### ASSIGNED TASK
Apart from any images, the entries are to be output exactly.

### GIVEN RECORDS
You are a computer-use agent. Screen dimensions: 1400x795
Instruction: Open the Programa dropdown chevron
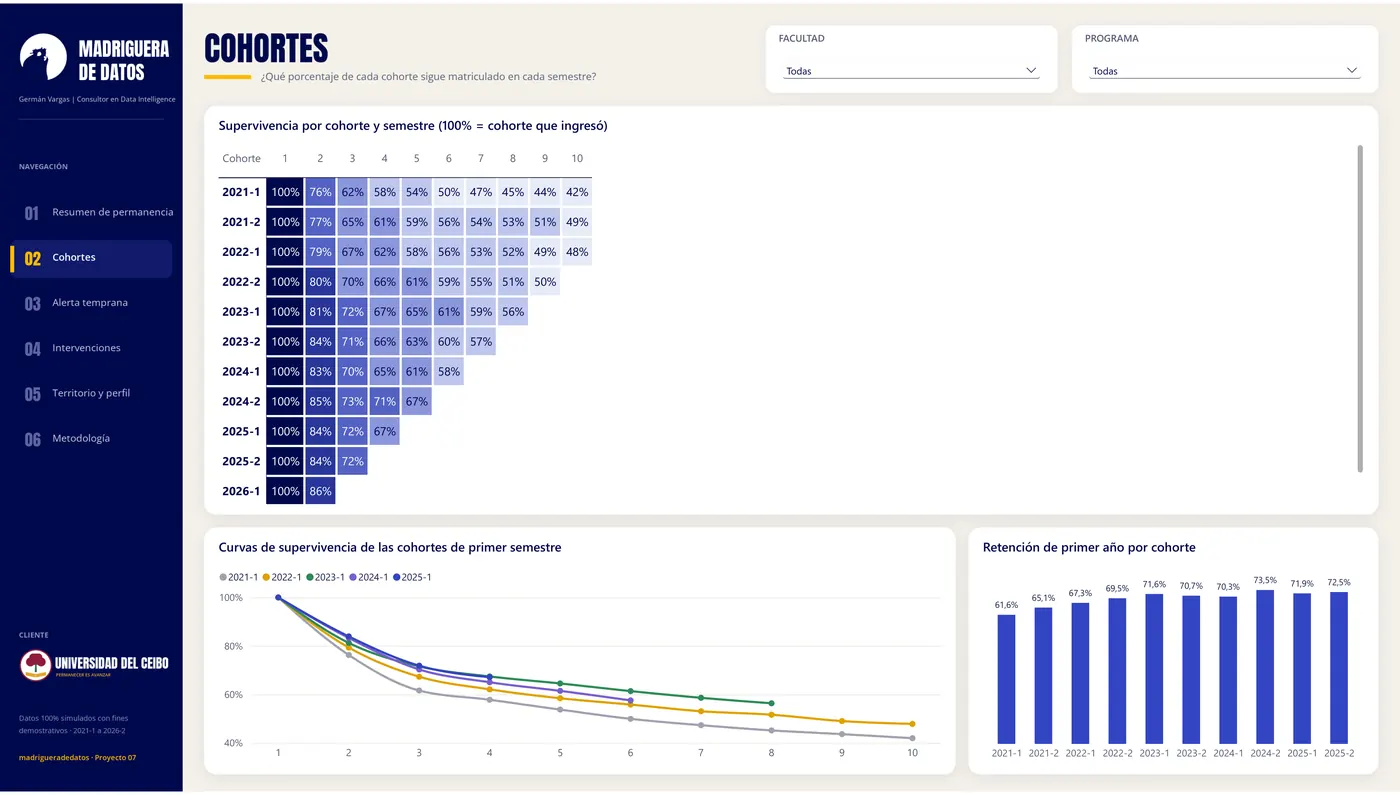click(1352, 71)
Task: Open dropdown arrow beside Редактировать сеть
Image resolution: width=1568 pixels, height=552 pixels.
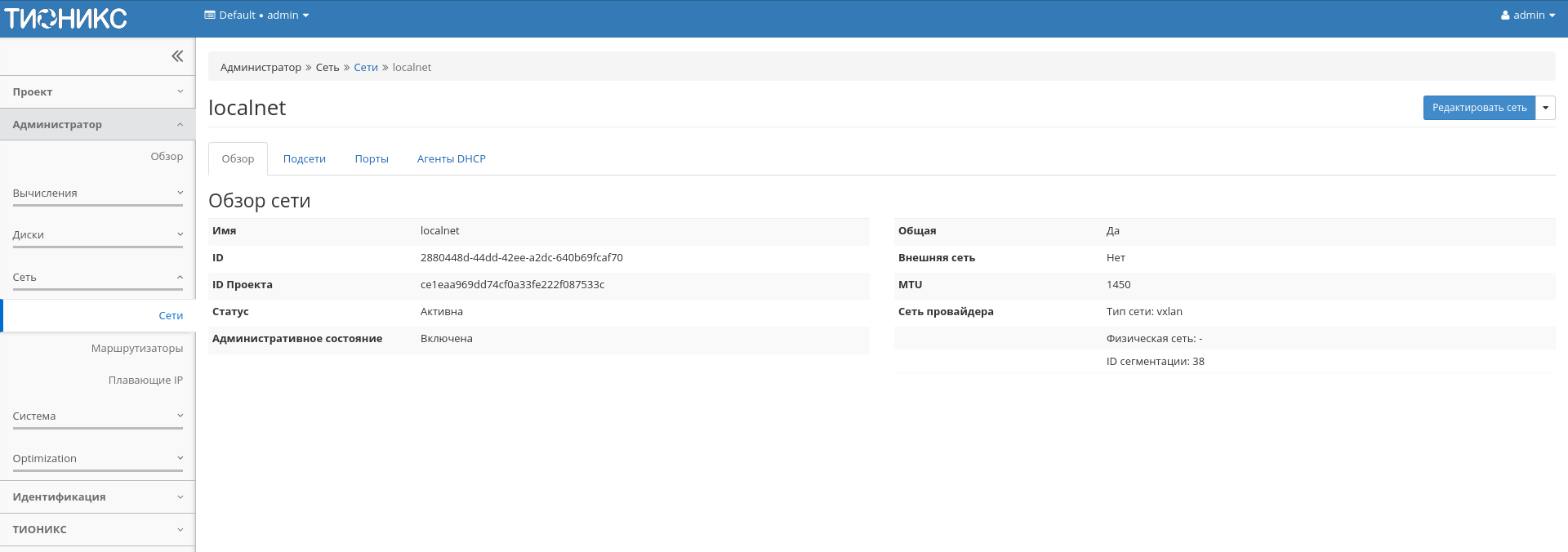Action: pyautogui.click(x=1545, y=108)
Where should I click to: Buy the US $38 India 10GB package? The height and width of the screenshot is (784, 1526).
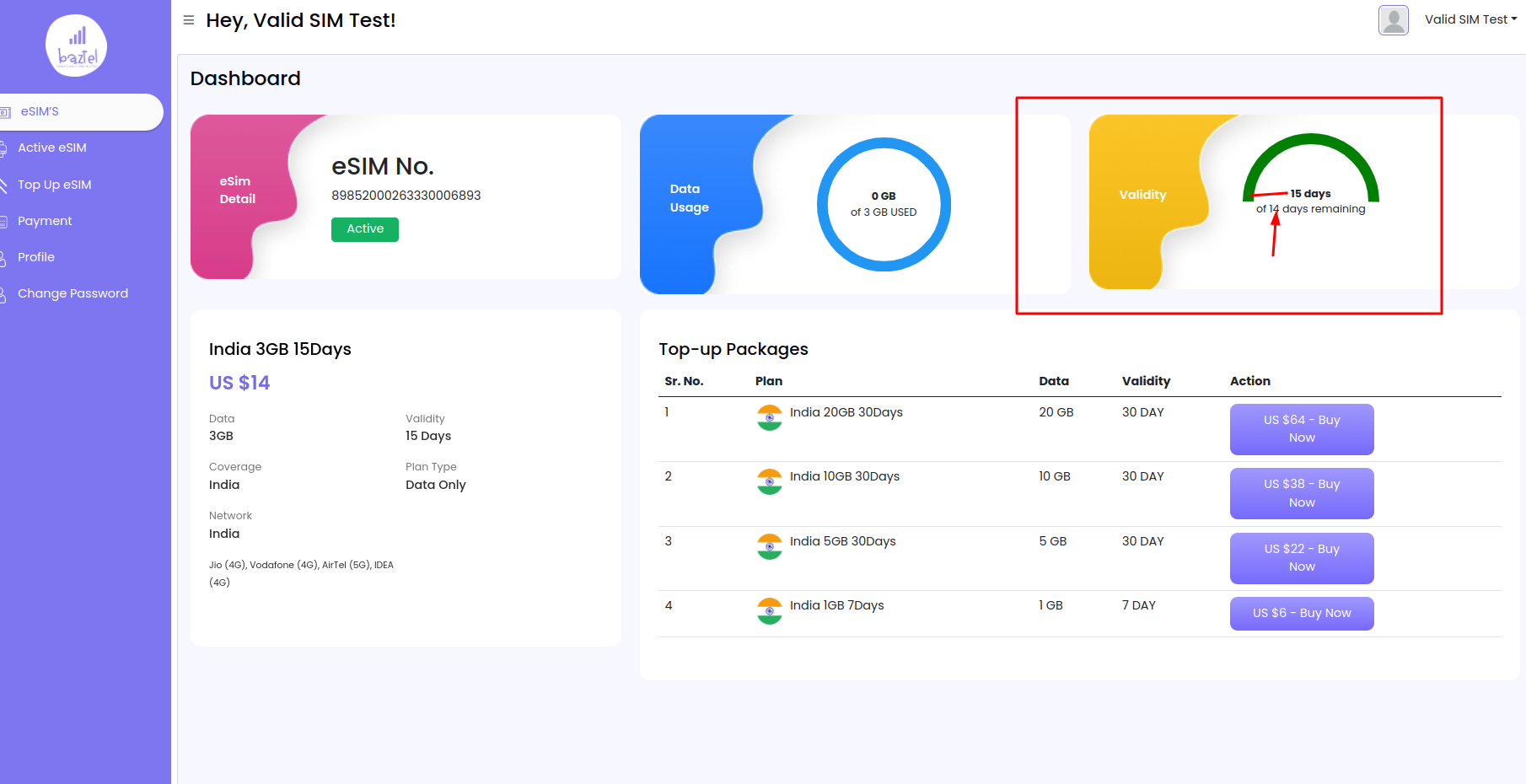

### ANSWER TO THE EXERCISE
You are a computer-use agent. Screen dimensions: 1400x795
Instruction: Open the Programa dropdown chevron
click(1352, 71)
Task: Open dropdown arrow beside Редактировать сеть
Image resolution: width=1568 pixels, height=552 pixels.
Action: pyautogui.click(x=1545, y=108)
Where should I click to: Buy the US $38 India 10GB package? The height and width of the screenshot is (784, 1526).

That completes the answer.